Comme la médecine génomique en son temps, les organoïdes sont en passe de devenir un outil qui permettra de répondre à de nombreuses questions posées par la science.

Les organoïdes, des micro-organes

Cerveau, thyroïde, thymus, intestin, foie, pancréas, estomac, poumons, reins, embryons précoces, les chercheurs cultivent de nombreux organoïdes, version miniature de nos organes. Mais comment font-ils ?

Nos organes sont constitués de différents types cellulaires organisés en couches ou en réseaux. Il ne suffit pas de poser des cellules-souches dans une boîte de Petri pour voir croître un organoïde. Il a fallu identifier, décoder et comprendre les signaux moléculaires, qui permettent la différenciation des cellules-souches dans l’embryon et des tissus adultes, pour donner naissance à des tissus tridimensionnels.
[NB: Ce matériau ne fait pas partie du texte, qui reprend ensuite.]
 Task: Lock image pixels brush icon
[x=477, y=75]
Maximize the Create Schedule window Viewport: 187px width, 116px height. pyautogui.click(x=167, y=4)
C’est dans un environnement comprenant différents cocktails de signaux et un bon système de culture tridimensionnel, proche des conditions physiologiques, que les cellules-souches peuvent s’organiser et reproduire ce qu’elles font naturellement pendant l’embryogenèse ; adopter les fonctionnalités des tissus et construire des ébauches d’organes. Ces organoïdes, qui typiquement mesurent environ 300-500 microns (0,3-0,5 millimètre) peuvent également être obtenus non pas à partir de cellules-souches, mais, indirectement, de cellules adultes différenciées, des cellules qui sont déjà programmées dans un organe. Les scientifiques ont réussi à les rendre «pluripotentes», c’est-à-dire capables de se différencier en n'importe quel type de cellules de l'organisme. Avec les organoïdes, la recherche peut sonder de nouvelles voies de compréhension de la croissance de nos organes ex vivo.